Martin Luther hatte eine Textstelle in der Sturmstillungsgeschichte (Matthäus 8,23–27) wie folgt übersetzt: „da wurde ein großes Ungestüm“. Ungestüm, diesen lutherischen Begriff hatte man 1984 durch „Sturmsein“ ausgetauscht und dies, obwohl im Griechischen von seismós gesprochen wird, ein Wort, das wir von der Seismologie kennen, der Lehre von Erdbeben und der Ausbreitung seismischer Wellen. Die Bibelexperten legten fest, dass die Passage korrekt mit „Und da entstand ein Erdbeben im Meer“ übersetzt werden müsse und schlussfolgerten, dass ein Beben im Meer gemeint sei, ein Tsunami.

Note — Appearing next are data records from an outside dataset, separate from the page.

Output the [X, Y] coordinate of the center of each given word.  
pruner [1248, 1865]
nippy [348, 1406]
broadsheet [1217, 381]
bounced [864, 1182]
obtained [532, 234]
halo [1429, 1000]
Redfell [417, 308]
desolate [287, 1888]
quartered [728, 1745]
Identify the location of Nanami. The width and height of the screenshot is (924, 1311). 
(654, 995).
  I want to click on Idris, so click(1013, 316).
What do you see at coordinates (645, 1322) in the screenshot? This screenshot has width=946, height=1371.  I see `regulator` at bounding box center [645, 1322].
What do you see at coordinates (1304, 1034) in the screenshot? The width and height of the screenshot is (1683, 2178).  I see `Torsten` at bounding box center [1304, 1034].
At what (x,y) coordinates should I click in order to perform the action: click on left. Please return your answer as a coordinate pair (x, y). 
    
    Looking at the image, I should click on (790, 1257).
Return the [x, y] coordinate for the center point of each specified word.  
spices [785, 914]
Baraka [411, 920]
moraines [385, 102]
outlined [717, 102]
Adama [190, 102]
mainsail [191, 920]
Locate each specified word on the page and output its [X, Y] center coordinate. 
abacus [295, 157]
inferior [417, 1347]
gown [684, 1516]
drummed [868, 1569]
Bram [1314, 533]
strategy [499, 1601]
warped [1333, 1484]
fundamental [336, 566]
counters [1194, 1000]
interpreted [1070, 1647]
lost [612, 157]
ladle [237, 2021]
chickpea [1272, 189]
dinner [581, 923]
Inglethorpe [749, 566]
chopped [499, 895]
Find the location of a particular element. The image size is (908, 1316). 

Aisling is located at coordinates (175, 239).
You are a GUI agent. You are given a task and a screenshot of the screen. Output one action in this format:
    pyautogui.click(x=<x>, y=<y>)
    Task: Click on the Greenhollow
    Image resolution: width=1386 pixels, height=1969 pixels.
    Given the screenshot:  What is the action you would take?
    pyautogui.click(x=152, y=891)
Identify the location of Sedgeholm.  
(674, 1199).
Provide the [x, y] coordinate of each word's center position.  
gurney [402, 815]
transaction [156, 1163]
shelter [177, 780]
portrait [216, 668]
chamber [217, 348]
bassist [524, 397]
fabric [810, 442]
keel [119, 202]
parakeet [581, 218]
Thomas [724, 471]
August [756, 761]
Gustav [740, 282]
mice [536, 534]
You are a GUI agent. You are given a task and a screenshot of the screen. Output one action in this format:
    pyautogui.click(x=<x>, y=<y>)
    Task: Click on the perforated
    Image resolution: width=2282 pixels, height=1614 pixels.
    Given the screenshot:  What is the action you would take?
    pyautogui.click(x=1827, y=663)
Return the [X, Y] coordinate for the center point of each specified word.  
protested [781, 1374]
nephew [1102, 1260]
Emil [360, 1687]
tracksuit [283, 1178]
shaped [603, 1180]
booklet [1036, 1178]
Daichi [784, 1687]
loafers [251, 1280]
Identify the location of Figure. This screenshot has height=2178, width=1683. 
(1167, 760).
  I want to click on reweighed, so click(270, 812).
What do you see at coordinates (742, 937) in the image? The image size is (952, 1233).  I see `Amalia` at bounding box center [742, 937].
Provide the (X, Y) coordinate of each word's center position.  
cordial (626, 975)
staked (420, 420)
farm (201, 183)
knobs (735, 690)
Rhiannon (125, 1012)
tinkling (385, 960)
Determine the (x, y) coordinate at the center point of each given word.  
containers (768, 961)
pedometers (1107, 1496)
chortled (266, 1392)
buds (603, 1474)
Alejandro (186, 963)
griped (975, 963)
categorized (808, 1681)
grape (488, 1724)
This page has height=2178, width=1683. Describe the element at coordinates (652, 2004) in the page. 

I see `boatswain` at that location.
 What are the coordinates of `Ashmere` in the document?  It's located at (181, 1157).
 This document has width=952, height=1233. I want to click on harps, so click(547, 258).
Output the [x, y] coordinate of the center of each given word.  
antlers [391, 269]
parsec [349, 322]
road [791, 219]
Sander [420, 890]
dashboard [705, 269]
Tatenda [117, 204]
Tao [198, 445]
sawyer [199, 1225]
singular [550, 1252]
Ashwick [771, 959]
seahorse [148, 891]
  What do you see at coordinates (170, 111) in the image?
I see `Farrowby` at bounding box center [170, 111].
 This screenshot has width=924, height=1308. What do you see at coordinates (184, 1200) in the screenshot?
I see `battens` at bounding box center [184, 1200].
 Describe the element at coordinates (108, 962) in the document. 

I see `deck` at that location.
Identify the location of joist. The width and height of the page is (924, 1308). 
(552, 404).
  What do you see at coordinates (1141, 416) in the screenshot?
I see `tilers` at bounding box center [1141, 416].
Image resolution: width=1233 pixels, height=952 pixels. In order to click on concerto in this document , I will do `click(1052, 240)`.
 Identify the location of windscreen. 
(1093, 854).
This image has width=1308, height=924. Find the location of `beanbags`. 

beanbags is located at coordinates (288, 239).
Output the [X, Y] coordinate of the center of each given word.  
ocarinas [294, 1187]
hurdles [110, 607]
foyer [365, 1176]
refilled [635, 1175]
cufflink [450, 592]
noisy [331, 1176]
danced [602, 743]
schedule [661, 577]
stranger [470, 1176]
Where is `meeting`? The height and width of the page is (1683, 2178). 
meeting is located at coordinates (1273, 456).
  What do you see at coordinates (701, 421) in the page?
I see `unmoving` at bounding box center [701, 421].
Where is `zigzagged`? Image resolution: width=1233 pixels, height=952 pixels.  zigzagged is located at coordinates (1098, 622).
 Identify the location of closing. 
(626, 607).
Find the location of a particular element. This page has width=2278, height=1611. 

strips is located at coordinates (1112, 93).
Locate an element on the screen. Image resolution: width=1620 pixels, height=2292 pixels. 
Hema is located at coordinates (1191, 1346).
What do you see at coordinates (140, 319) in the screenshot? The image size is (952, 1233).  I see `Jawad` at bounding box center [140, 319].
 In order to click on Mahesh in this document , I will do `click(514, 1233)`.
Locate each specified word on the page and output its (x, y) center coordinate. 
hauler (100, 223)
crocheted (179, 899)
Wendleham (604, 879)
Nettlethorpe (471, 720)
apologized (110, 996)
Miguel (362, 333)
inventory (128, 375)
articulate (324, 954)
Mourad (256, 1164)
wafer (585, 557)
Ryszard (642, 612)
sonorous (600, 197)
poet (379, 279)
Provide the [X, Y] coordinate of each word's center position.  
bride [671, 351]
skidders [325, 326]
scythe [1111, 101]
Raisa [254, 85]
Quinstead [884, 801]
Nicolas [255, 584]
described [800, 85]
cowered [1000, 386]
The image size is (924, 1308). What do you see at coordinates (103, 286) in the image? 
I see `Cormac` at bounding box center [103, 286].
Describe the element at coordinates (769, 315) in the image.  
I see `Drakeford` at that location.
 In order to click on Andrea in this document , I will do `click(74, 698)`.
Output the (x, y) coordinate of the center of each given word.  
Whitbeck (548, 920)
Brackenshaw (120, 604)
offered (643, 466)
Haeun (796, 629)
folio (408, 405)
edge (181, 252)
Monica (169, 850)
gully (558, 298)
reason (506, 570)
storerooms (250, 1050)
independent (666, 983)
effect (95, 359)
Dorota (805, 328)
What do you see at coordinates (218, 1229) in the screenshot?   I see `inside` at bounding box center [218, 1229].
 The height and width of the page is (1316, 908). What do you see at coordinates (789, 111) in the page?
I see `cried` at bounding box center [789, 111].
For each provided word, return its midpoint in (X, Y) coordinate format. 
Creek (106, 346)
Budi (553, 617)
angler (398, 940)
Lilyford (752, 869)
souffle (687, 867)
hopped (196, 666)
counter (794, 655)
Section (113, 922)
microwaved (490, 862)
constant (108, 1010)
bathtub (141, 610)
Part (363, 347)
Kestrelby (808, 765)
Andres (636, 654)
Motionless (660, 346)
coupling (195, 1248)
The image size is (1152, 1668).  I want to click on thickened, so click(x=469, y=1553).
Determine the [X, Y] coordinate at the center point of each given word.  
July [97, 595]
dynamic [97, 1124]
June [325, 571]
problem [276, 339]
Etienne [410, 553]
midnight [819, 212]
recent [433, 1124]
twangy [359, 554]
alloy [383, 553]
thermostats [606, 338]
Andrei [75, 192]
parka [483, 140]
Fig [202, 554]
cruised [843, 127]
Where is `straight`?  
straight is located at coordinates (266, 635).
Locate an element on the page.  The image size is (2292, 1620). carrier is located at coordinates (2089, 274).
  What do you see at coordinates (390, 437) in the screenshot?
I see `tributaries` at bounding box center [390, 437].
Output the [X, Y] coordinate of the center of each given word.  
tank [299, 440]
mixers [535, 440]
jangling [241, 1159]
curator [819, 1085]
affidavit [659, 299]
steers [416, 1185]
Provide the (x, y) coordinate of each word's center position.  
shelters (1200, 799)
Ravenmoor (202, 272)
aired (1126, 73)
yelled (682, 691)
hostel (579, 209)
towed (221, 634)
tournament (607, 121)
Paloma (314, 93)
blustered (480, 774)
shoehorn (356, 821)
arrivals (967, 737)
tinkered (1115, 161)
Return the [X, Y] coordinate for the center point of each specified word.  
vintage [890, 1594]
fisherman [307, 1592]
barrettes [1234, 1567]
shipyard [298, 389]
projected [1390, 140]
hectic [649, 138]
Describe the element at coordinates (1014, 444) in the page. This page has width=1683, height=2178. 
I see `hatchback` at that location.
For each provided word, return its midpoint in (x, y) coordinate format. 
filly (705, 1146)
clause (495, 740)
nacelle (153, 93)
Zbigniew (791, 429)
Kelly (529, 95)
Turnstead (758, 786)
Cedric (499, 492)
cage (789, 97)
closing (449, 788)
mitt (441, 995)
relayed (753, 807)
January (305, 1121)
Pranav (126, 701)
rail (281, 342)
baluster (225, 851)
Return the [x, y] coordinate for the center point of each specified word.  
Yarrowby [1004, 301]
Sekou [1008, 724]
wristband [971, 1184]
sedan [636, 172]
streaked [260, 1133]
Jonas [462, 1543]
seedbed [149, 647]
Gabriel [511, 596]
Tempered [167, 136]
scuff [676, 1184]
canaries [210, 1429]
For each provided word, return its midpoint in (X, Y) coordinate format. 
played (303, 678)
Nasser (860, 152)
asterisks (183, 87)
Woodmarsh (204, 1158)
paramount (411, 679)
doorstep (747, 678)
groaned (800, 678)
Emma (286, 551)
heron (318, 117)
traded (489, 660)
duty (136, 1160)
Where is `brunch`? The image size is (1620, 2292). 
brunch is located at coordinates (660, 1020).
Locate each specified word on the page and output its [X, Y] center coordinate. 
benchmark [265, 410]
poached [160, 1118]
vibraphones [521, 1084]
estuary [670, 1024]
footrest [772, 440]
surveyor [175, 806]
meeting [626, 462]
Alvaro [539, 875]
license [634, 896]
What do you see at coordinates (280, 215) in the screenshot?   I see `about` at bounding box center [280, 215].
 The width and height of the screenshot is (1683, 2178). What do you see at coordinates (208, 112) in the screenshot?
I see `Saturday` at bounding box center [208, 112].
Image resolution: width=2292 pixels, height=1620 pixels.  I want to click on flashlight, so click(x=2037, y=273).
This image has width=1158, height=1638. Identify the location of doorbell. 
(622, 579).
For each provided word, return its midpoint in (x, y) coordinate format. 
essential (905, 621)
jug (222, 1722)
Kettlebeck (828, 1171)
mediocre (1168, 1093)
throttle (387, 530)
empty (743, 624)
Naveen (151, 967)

Ausgrabungen 30 Kilometer südlich von Haifa, durchgeführt von einem internationalen Archäologen-Team unter der Leitung des Leon Recanati-Institutes für Maritime Studien (RIMS), konnten anhand einer Schicht aus Sand und Meeresmuscheln die Zerstörung des spätbronzezeitlichen Tel Dors durch eine gewaltige Flutwelle belegen. Die gewaltigen Wassermassen ergossen sich stellenweise bis zu 3,5 Kilometer ins Landesinnere, die Flutwelle muss den Meeresarchäologen zufolge zwischen 16 und 40 Meter hoch gewesen sein.
Diese Naturkatastrophe, die sich basierend auf Datierungen der Fundstücke zwischen der Früh- und Spätsteinzeitlichen kulturellen Periode zugetragen haben muss, könnte erklären, warum vorherige archäologische Untersuchungen der Region um Tel Dor auf keinerlei Siedlungsspuren aus der Zeit vor der Spätsteinzeit gestoßen sind.
Ein Tsunami je Jahrhundert
Gemäß RIMS lassen historische Aufzeichnungen und die Auswertung geographischer Daten folgenden alarmierenden Rückschluss zu: In den vergangenen 6.000 Jahren hat sich in jedem Jahrhundert ein Tsunami im östlichen Mittelmeerraum ereignet.
Das jüngste kleinere Erdbeben suchte den Norden Israels am 1. Mai 2022 heim. Sein Epizentrum war 100 Kilometer westlich im Mittelmeer. Seit geraumer Zeit werden in Israel Zivilschutzübungen durchgeführt. Sie sollen die einheimische Bevölkerung für das Tsunami-Risiko sensibilisieren, denn ein erneuter Tsunami ist womöglich nur eine Frage der Zeit.